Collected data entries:
::::::::::

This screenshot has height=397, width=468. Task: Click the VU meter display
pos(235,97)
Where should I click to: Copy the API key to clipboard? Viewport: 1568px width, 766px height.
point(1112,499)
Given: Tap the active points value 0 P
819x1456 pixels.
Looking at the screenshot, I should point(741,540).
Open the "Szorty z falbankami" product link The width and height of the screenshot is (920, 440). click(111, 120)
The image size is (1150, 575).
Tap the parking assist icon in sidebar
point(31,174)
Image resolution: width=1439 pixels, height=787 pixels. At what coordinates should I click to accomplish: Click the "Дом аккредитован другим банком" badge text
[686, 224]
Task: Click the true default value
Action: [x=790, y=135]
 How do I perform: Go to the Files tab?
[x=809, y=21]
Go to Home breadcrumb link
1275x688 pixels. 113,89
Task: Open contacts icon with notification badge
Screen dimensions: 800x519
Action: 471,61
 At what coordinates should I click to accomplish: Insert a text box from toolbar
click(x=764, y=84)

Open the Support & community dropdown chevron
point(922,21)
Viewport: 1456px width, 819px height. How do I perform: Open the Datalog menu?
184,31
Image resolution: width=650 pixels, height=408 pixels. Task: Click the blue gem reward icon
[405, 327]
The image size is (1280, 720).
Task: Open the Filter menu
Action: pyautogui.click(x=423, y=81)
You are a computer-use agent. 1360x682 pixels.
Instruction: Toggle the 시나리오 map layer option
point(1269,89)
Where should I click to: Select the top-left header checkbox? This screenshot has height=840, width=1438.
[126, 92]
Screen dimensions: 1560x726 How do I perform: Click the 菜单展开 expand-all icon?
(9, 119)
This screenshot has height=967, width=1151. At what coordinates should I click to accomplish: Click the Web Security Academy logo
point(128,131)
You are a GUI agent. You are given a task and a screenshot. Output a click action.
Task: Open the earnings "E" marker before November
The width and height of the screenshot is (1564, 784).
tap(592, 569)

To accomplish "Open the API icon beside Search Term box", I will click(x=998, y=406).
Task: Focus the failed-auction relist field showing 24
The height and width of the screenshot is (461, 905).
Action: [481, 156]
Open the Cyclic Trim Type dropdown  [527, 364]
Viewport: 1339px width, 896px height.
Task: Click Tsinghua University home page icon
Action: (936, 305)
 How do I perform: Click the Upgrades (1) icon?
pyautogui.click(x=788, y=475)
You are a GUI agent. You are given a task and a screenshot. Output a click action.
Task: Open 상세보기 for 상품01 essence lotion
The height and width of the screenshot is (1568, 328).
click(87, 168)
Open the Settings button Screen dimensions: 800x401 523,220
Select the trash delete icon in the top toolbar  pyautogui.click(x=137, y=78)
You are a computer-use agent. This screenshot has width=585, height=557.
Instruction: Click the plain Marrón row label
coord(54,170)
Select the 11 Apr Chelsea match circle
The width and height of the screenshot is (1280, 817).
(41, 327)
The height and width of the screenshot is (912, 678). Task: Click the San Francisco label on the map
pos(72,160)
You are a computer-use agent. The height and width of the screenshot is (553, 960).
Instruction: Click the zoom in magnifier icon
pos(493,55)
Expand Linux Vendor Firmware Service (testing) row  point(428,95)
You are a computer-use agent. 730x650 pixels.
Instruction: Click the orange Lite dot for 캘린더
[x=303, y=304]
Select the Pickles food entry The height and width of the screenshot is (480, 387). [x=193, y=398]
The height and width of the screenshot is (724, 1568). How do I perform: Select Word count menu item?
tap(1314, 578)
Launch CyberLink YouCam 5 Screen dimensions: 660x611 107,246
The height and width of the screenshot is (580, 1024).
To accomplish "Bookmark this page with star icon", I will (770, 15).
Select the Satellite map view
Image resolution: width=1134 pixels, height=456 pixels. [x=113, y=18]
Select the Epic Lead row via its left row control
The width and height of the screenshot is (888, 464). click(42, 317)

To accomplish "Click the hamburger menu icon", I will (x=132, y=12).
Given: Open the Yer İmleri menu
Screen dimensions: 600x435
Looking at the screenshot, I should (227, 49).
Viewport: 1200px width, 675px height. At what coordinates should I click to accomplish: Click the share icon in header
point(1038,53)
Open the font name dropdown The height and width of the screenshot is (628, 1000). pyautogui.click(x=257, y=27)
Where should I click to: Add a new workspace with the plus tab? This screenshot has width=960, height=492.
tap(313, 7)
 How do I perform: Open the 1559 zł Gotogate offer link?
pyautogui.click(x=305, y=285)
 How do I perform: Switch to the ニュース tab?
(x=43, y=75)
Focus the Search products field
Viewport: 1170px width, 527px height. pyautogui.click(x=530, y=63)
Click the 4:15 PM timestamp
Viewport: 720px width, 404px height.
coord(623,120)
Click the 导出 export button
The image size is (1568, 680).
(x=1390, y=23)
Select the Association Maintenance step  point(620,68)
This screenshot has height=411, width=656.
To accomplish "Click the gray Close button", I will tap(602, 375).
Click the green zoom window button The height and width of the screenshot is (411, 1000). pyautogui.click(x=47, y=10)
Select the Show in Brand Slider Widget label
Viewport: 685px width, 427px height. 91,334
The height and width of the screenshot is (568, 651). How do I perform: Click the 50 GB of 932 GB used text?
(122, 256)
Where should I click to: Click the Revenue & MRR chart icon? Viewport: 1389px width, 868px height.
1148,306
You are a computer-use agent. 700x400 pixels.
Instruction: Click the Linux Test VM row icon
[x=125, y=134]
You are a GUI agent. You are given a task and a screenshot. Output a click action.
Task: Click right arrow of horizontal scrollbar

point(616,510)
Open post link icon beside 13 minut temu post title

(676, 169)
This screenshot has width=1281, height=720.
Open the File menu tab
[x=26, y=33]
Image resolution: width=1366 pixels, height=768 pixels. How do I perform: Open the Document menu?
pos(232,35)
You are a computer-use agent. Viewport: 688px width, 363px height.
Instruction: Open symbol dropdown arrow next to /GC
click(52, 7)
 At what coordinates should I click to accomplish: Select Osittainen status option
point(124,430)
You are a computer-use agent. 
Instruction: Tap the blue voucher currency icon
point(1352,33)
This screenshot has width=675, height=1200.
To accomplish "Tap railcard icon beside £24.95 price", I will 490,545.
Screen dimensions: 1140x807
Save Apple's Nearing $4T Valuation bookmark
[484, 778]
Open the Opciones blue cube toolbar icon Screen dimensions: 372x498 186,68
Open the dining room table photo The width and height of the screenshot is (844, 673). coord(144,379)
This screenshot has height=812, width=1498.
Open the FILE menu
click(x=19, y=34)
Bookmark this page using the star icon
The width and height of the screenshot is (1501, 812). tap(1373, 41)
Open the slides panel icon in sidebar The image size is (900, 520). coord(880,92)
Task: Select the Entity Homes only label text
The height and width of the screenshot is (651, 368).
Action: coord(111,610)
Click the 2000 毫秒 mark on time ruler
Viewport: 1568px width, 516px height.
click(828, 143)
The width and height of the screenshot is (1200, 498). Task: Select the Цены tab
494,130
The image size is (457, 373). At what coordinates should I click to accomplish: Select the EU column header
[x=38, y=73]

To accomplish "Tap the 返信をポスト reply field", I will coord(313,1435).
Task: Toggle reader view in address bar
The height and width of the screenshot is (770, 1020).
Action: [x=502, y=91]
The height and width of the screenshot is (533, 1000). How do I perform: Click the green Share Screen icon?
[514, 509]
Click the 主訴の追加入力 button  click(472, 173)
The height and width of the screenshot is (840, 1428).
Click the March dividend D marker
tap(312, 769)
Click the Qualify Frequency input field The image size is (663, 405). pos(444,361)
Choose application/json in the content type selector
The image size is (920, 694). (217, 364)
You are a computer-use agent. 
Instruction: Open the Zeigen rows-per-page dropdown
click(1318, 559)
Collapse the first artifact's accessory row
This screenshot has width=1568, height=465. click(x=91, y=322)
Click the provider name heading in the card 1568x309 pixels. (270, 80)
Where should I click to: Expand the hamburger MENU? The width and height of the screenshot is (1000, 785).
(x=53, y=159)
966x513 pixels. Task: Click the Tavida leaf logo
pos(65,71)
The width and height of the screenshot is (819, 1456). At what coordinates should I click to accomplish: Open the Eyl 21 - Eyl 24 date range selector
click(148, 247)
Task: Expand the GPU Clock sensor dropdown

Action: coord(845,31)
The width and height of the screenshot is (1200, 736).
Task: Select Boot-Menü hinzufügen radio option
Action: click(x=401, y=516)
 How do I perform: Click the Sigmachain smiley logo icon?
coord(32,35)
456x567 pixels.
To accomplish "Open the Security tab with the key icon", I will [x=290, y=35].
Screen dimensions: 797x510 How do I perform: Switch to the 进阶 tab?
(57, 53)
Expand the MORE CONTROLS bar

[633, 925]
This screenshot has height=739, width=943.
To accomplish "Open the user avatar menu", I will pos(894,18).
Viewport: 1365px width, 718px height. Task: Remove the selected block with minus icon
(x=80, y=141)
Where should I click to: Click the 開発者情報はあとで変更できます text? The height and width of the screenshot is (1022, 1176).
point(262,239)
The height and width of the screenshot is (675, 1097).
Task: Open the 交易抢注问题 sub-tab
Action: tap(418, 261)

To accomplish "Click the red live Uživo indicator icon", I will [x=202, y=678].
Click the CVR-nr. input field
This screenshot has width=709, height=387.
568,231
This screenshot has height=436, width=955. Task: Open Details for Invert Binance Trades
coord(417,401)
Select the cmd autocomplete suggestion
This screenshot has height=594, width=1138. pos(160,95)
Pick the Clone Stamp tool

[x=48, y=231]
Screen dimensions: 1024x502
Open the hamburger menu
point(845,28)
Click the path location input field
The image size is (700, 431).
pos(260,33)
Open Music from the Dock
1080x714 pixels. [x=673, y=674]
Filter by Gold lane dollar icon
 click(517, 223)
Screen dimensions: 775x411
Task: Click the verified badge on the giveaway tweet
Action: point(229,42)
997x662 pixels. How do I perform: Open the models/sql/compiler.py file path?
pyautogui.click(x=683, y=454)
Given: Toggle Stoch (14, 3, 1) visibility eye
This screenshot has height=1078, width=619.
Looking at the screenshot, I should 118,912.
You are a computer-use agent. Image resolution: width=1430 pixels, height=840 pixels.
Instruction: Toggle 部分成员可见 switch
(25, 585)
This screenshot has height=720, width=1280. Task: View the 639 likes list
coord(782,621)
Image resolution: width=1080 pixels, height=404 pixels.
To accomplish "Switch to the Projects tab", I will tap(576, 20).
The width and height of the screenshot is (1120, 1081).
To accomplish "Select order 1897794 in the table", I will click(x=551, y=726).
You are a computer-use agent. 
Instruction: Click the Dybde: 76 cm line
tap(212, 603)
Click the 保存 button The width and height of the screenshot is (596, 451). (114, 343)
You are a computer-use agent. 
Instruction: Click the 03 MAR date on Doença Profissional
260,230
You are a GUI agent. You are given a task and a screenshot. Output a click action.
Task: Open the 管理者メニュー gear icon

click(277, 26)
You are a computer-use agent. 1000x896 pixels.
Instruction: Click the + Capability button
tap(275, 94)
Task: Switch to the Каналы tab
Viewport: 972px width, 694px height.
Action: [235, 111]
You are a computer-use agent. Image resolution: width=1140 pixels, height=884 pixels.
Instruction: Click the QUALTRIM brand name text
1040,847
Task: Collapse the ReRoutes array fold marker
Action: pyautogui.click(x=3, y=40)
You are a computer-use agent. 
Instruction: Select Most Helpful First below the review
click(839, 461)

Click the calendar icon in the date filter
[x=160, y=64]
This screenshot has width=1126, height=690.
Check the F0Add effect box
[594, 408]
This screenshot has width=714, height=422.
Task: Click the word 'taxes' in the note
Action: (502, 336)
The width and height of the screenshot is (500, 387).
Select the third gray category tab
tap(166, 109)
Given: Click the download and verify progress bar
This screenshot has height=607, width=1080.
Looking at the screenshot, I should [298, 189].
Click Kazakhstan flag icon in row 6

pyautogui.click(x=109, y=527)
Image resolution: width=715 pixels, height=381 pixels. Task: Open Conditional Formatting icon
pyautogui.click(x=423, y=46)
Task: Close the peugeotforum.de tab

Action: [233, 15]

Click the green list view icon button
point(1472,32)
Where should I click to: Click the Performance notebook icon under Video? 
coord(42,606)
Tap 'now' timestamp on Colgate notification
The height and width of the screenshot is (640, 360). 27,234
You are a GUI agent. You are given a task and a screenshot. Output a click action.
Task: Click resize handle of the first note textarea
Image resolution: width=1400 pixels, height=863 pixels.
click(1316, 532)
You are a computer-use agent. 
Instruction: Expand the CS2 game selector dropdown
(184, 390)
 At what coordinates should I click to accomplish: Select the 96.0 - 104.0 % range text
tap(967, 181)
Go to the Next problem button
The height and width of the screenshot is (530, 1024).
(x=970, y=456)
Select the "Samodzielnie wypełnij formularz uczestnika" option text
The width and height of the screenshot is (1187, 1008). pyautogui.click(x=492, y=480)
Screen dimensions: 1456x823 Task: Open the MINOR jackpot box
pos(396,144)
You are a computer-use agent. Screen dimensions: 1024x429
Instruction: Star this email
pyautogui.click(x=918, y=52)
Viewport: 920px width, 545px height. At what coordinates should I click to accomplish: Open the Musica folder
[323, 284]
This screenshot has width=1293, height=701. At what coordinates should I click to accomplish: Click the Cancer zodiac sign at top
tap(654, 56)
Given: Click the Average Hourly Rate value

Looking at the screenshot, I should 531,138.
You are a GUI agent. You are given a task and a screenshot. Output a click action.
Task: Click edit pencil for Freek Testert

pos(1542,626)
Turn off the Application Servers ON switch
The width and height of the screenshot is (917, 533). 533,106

::::::::::

> [Work request]: Would you please repeat exactly the lines above, starting at the line with "Osittainen status option" and stopping at the line with "Click the Qualify", both included?

> [Your response]:
 At what coordinates should I click to accomplish: Select Osittainen status option
point(124,430)
You are a computer-use agent. 
Instruction: Tap the blue voucher currency icon
point(1352,33)
This screenshot has width=675, height=1200.
To accomplish "Tap railcard icon beside £24.95 price", I will 490,545.
Screen dimensions: 1140x807
Save Apple's Nearing $4T Valuation bookmark
[484, 778]
Open the Opciones blue cube toolbar icon Screen dimensions: 372x498 186,68
Open the dining room table photo The width and height of the screenshot is (844, 673). coord(144,379)
This screenshot has height=812, width=1498.
Open the FILE menu
click(x=19, y=34)
Bookmark this page using the star icon
The width and height of the screenshot is (1501, 812). tap(1373, 41)
Open the slides panel icon in sidebar The image size is (900, 520). coord(880,92)
Task: Select the Entity Homes only label text
The height and width of the screenshot is (651, 368).
Action: coord(111,610)
Click the 2000 毫秒 mark on time ruler
Viewport: 1568px width, 516px height.
click(828, 143)
The width and height of the screenshot is (1200, 498). Task: Select the Цены tab
494,130
The image size is (457, 373). At what coordinates should I click to accomplish: Select the EU column header
[x=38, y=73]

To accomplish "Tap the 返信をポスト reply field", I will coord(313,1435).
Task: Toggle reader view in address bar
The height and width of the screenshot is (770, 1020).
Action: [x=502, y=91]
The height and width of the screenshot is (533, 1000). How do I perform: Click the green Share Screen icon?
[514, 509]
Click the 主訴の追加入力 button  click(472, 173)
The height and width of the screenshot is (840, 1428).
Click the March dividend D marker
tap(312, 769)
Click the Qualify Frequency input field The image size is (663, 405). pos(444,361)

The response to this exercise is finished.